Screenshot grounding data
↓

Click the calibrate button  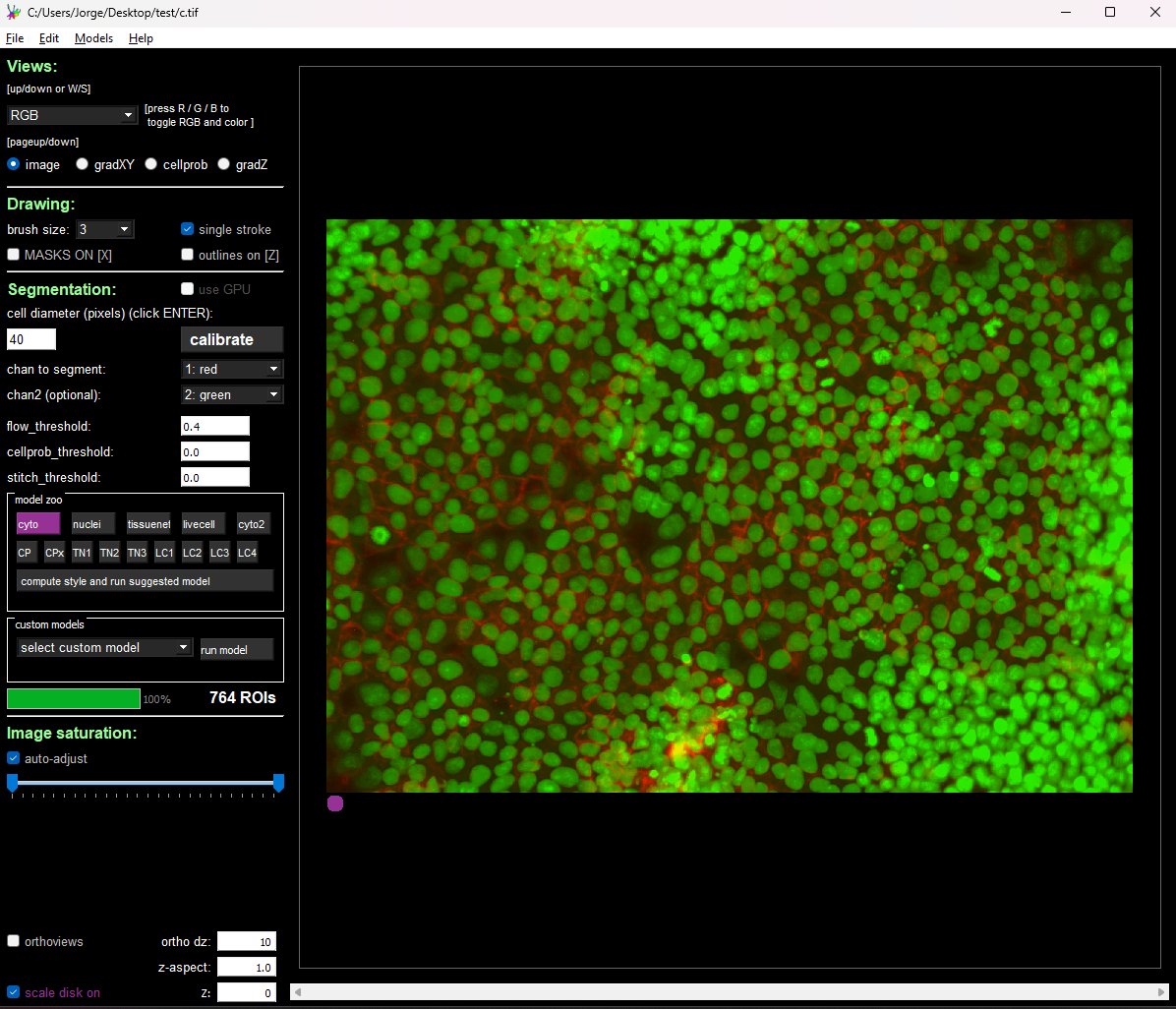pyautogui.click(x=231, y=339)
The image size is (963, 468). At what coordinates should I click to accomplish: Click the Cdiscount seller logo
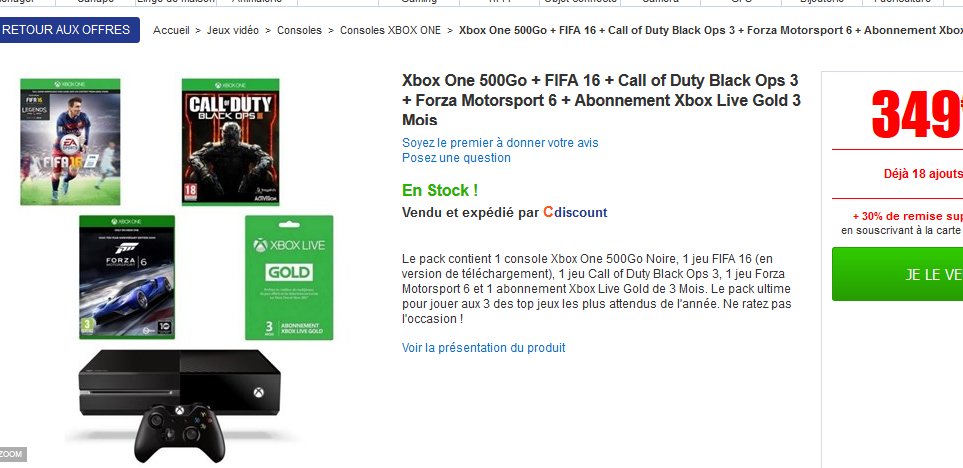[x=575, y=213]
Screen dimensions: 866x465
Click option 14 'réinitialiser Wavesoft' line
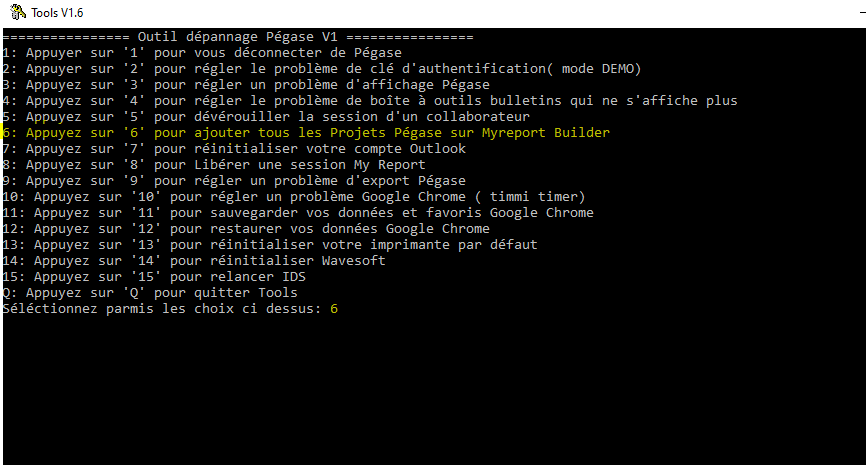click(194, 260)

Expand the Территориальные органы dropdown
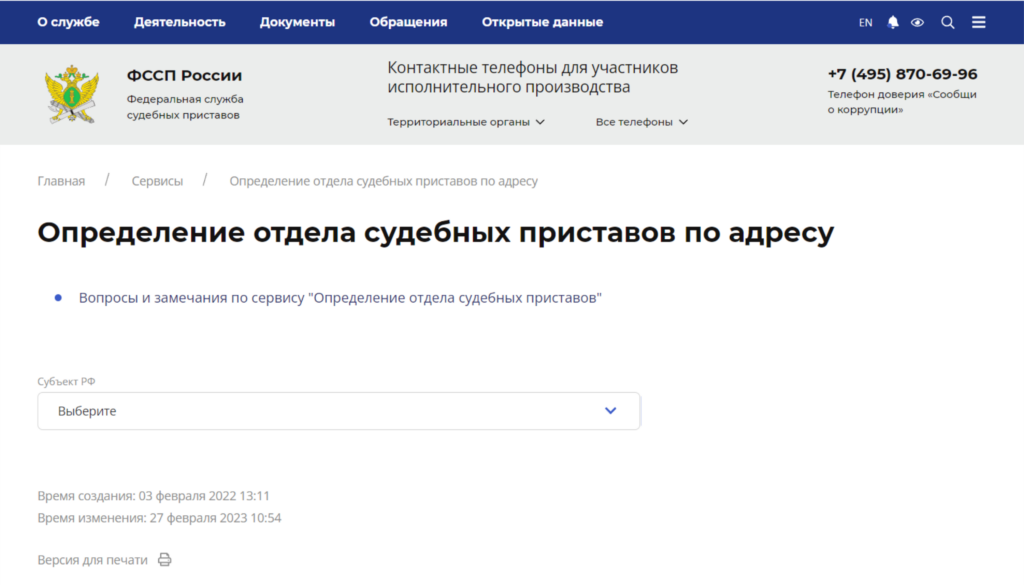click(466, 122)
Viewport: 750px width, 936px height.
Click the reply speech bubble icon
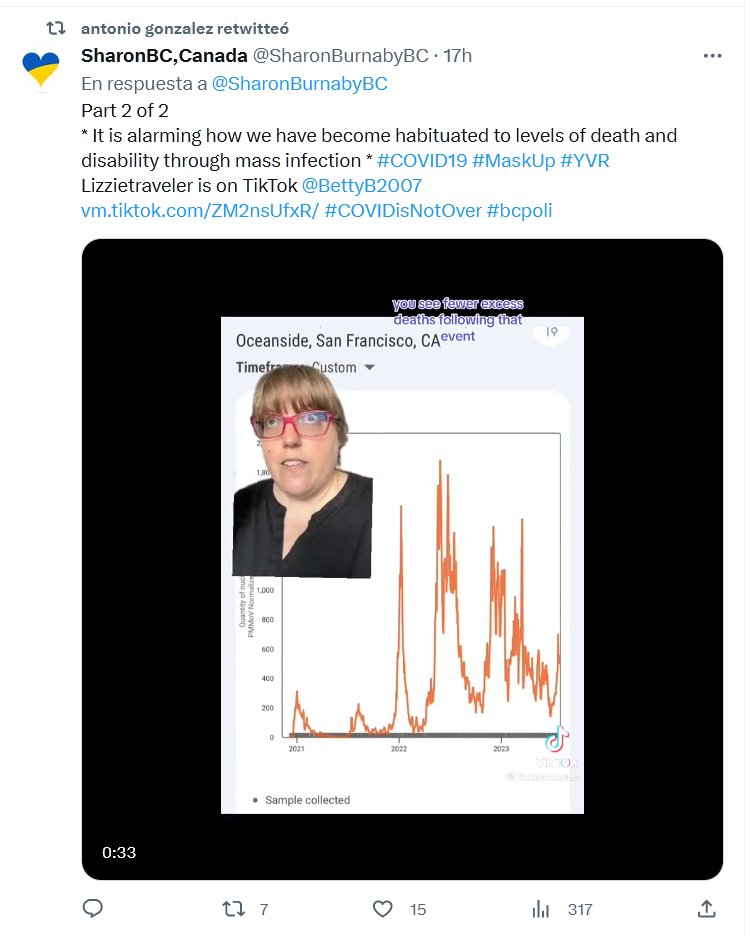click(93, 908)
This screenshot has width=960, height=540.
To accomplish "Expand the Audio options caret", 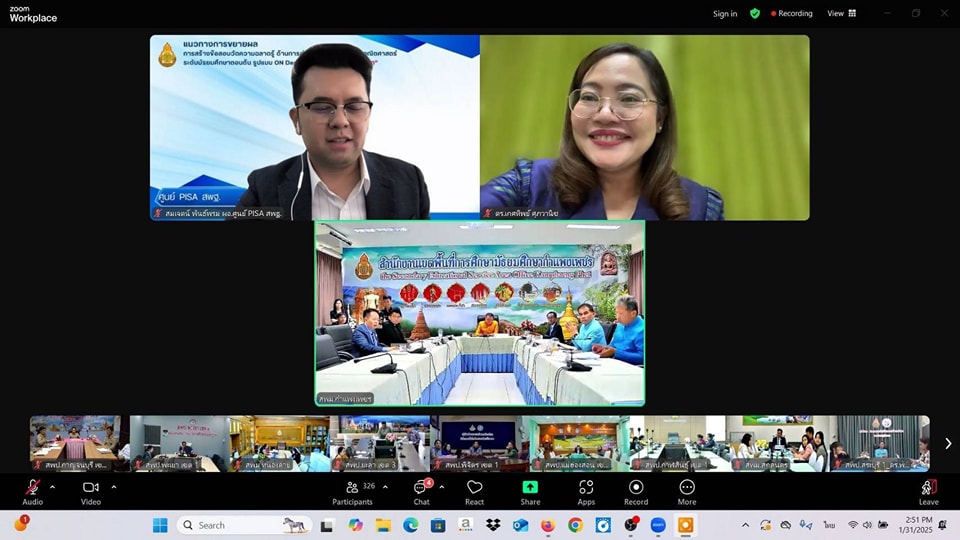I will [x=53, y=487].
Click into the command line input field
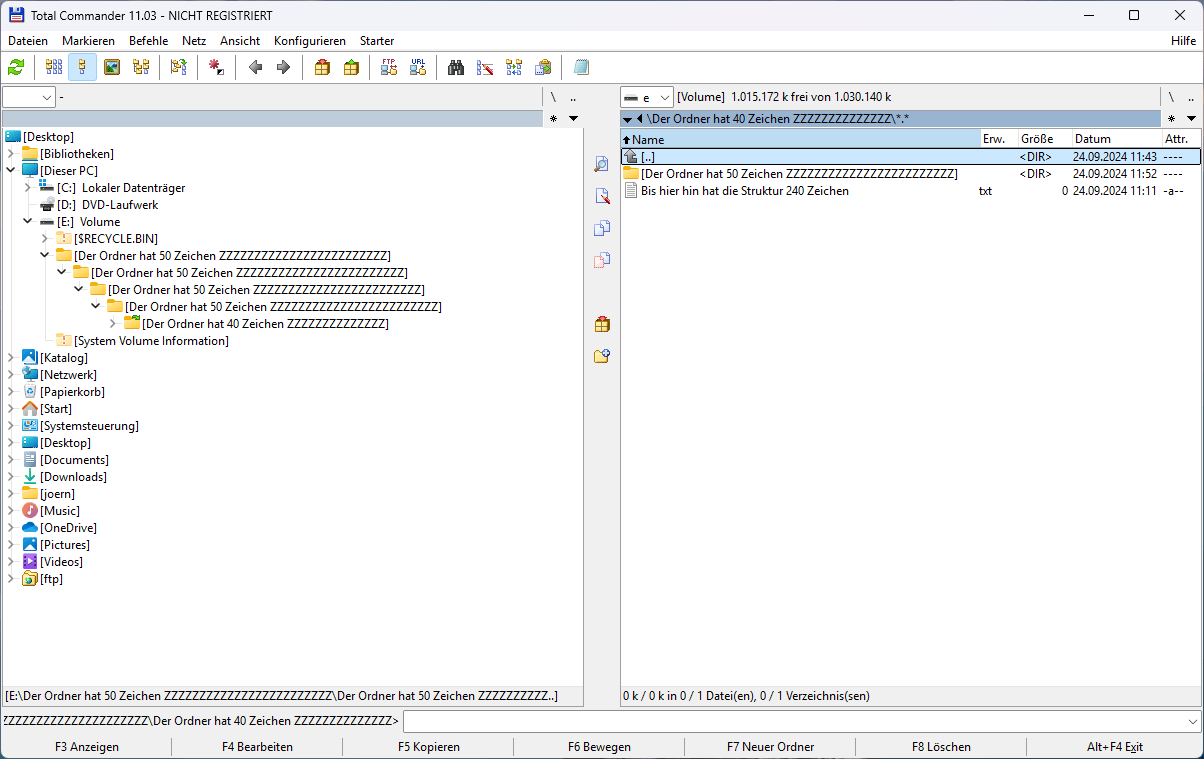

↑

#### [Assignment]
Please count the lines of the entries above that include "height" and give only the total.

#### [Solution to this problem]
2